En Egipto, los Hermanos musulmanes contaron, durante décadas, con el beneplácito y el apoyo del presidente Hosni Mubarak. Tras la caída del raís y el poco concluyente interregno del islamista Mohamed Morsi, las críticas contra el radicalismo redundaron en el auge de los detractores del Islam de trincheras, como Islam al Behairyh, Ibrahim Issa, Muktar Jomah, Khaled Montaser y Abadallah Nasr. Curiosamente, estos críticos cuentan con el apoyo del presidente Al Sisi, antiguo simpatizante de los Hermanos musulmanes.

 

En Arabia Saudita, cuna y baluarte del Islam puro (término acuñado por Osama Bin Laden), los ateos representan el 5 por ciento de la población, una cifra similar a la de Estados Unidos.
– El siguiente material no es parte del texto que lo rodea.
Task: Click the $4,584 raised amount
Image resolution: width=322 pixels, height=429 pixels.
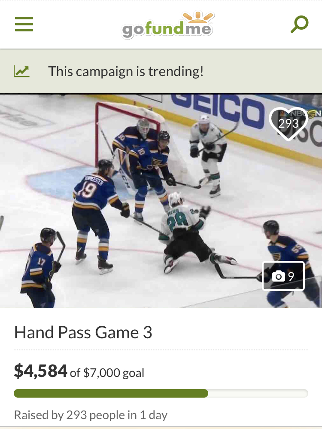Action: [40, 371]
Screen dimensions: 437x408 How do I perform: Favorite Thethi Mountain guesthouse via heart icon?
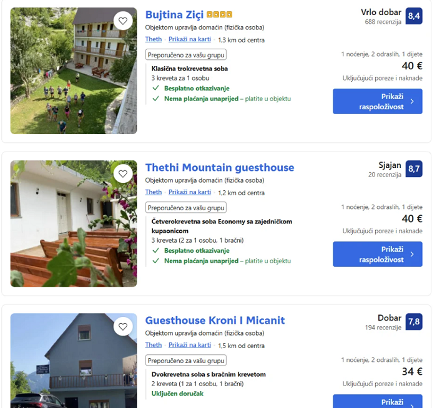pos(123,174)
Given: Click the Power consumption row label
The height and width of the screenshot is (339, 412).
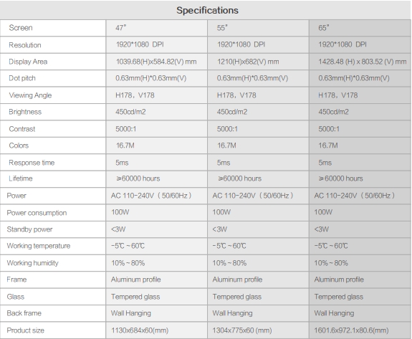Looking at the screenshot, I should point(37,213).
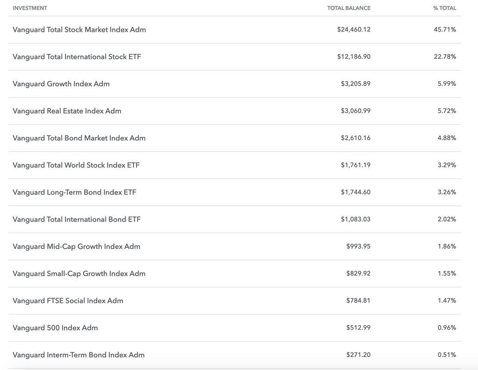Screen dimensions: 478x370
Task: Open Vanguard Total World Stock Index ETF
Action: (x=76, y=165)
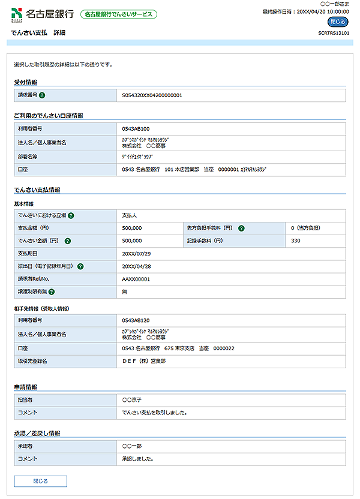Click the 記録手数料 value 330

[295, 241]
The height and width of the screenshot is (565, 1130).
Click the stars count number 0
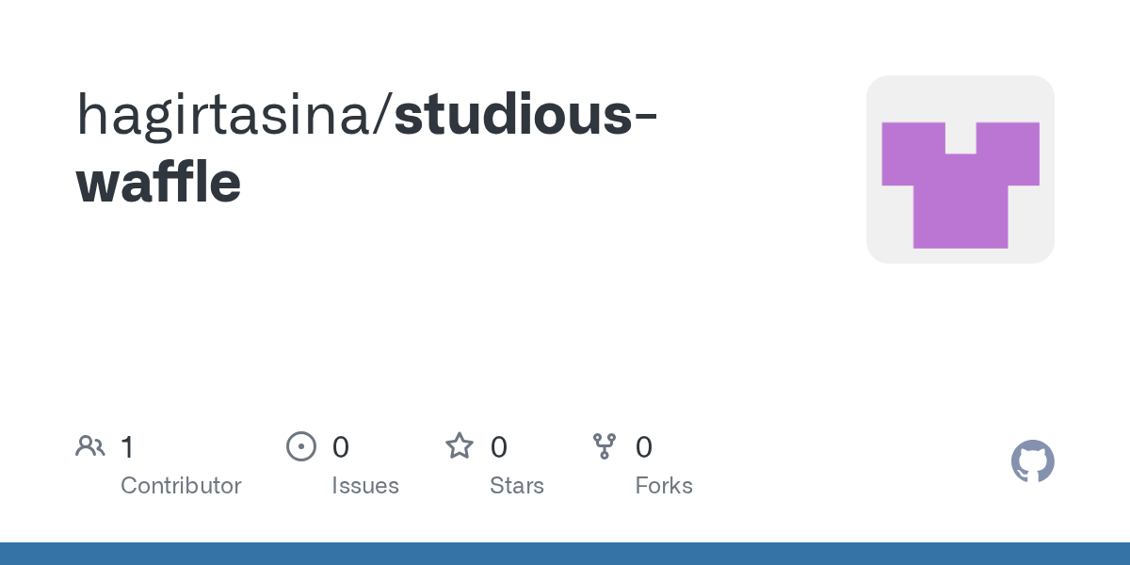(x=499, y=446)
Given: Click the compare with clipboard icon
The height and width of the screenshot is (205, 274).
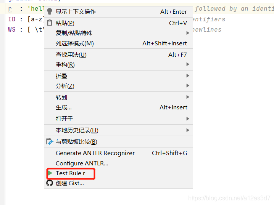Looking at the screenshot, I should point(50,141).
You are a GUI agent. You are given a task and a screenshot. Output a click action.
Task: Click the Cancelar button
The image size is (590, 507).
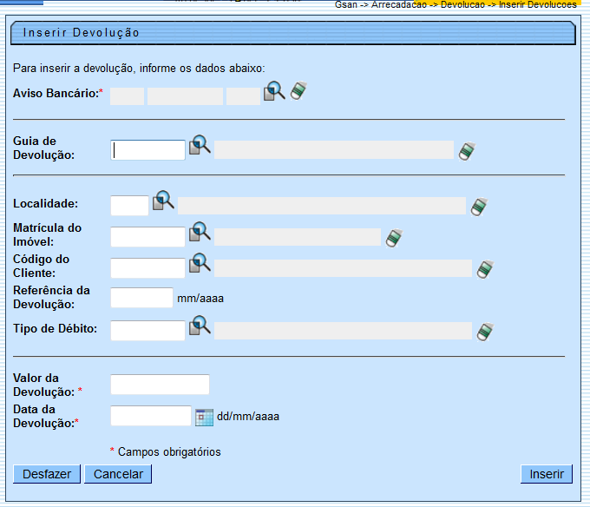[x=118, y=474]
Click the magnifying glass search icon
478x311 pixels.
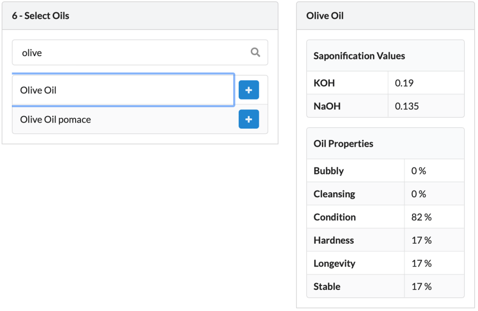point(255,52)
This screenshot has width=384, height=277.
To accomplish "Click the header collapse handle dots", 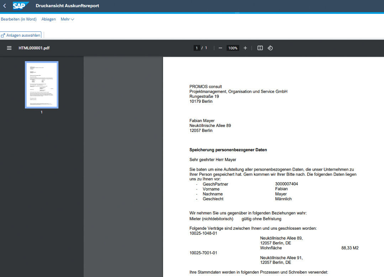I will pyautogui.click(x=237, y=13).
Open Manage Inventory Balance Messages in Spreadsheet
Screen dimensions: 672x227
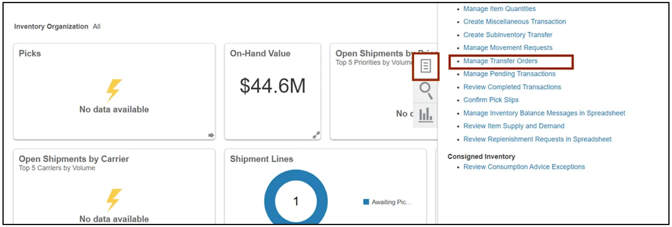(544, 113)
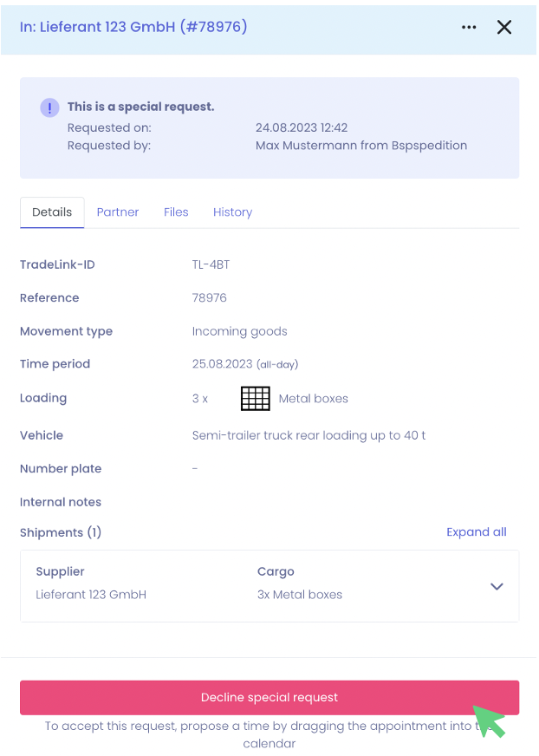Click the time period date 25.08.2023
The height and width of the screenshot is (756, 539).
coord(222,364)
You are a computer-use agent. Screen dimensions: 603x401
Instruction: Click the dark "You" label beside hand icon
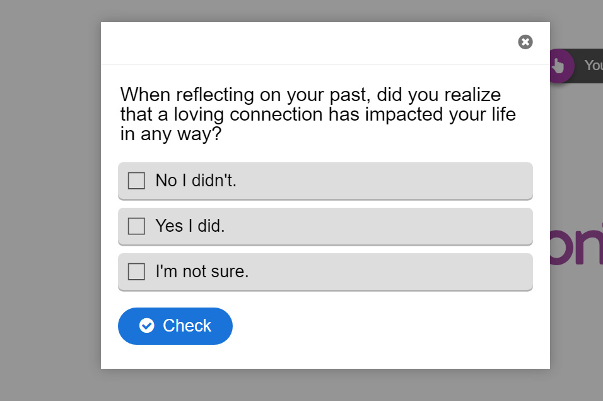(x=592, y=66)
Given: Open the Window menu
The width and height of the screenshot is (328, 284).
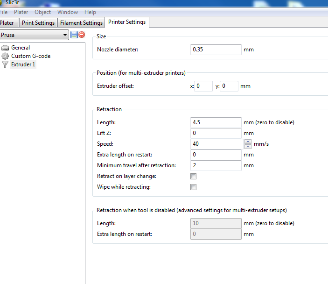Looking at the screenshot, I should click(68, 12).
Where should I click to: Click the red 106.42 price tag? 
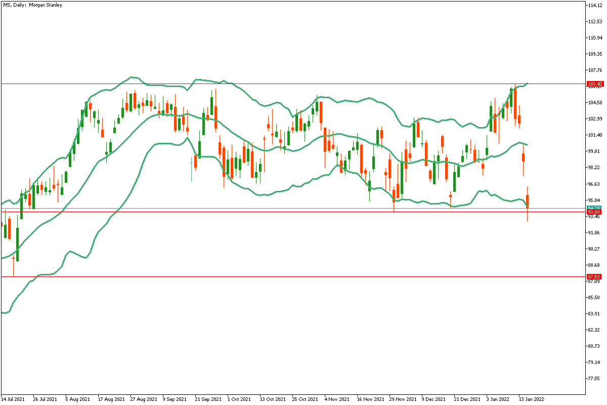594,84
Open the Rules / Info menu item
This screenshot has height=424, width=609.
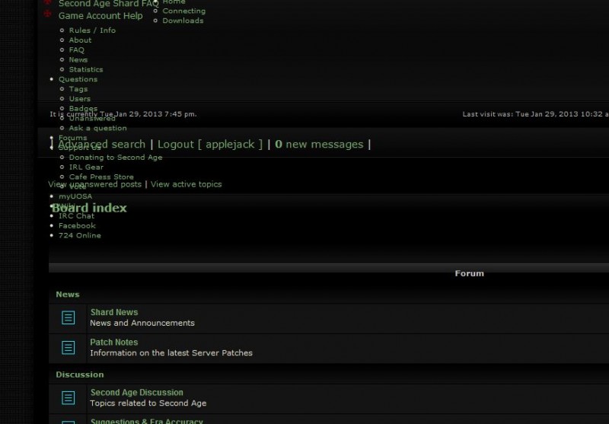pos(92,30)
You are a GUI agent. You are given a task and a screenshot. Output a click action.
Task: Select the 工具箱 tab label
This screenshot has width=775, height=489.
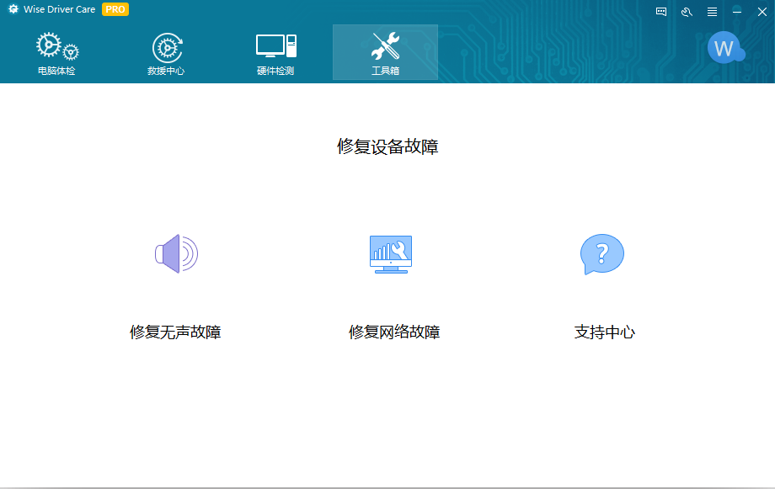[385, 71]
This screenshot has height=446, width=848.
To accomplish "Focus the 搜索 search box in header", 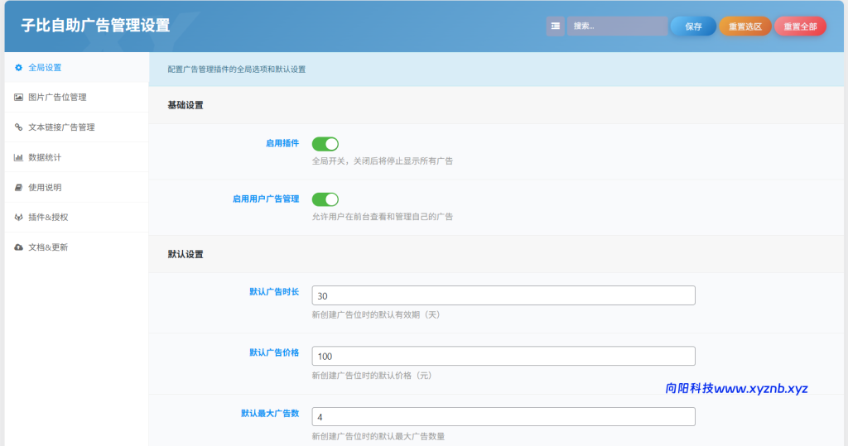I will coord(617,26).
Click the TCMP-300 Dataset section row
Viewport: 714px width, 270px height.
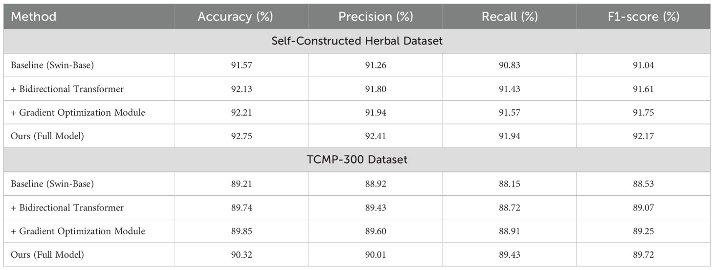[357, 160]
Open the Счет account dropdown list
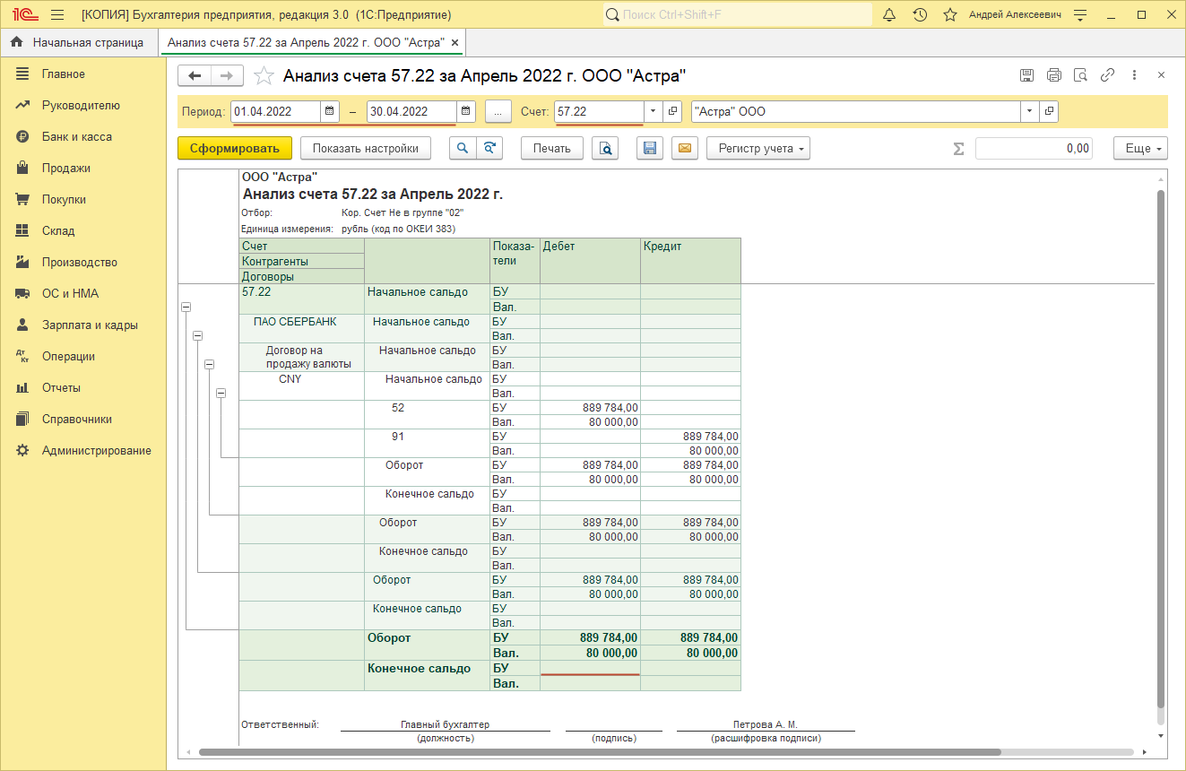The height and width of the screenshot is (771, 1186). pyautogui.click(x=653, y=111)
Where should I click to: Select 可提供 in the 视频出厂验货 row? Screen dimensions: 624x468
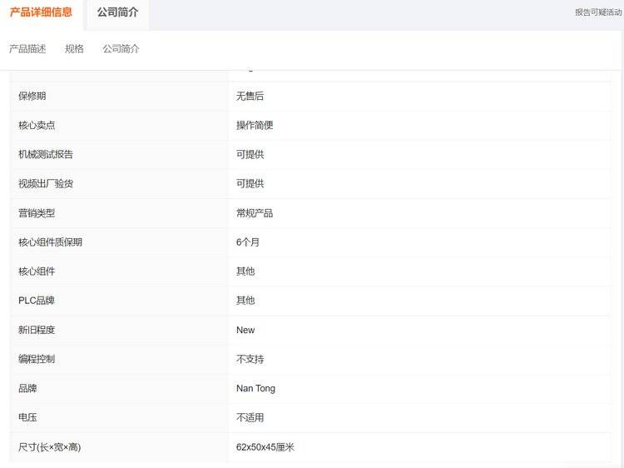[250, 184]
Utilizando la estrategia del palo y la zanahoria, la monarquía saudita trató de abrir el país a un estilo de vida más moderno – más derechos para la mujer – promulgando al mismo tiempo una Ley antiterrorista que castiga el pensamiento ateo en todas sus formas o el cuestionamiento de los fundamentos de la religión musulmana en la que se basa el Estado. En resumidas cuentas, se establece la ecuación: ateo = terrorista.

 

Para el responsable de Inteligencia de la República Islámica de Irán, Mahmud Alavi, la rápida conversión de los musulmanes persas al cristianismo presupone un peligro para las estructuras estatales.

 

Uno de los principales objetivos del Partido de la Justicia y el Desarrollo (AKP), liderado por  el presidente turco Recep Tayyip Erdoğan era la creación de una generación pía. Sin embargo, los jóvenes turcos no parecen dispuestos a elegir el modo de vida islámico. A la hora de la verdad, la mayoría se decanta por costumbres occidentales: relaciones prematrimoniales, sexo fuera del matrimonio, homosexualidad. Según una encuesta realizada en Turquía por el Instituto Gallup, el 73 por ciento de los entrevistados se define como “no religioso”.

 

La situación es, sin duda, diametralmente opuesta en las comunidades musulmanas de Occidente, donde el radicalismo islámico sigue ganado apoyos. ¿Algo que ver con nuestra percepción o actitud frente al Islam?

 

Un último dato que me aporta exultante mi documentalista: el jeque kuwaití Abdullah al Sabah, miembro del clan que dirige desde hace décadas los destinos del próspero principado, confirmó su reciente conversión al cristianismo. Una excelente noticia para Daniel Pipes y, ante todo, para los asesores de… Donald Trump.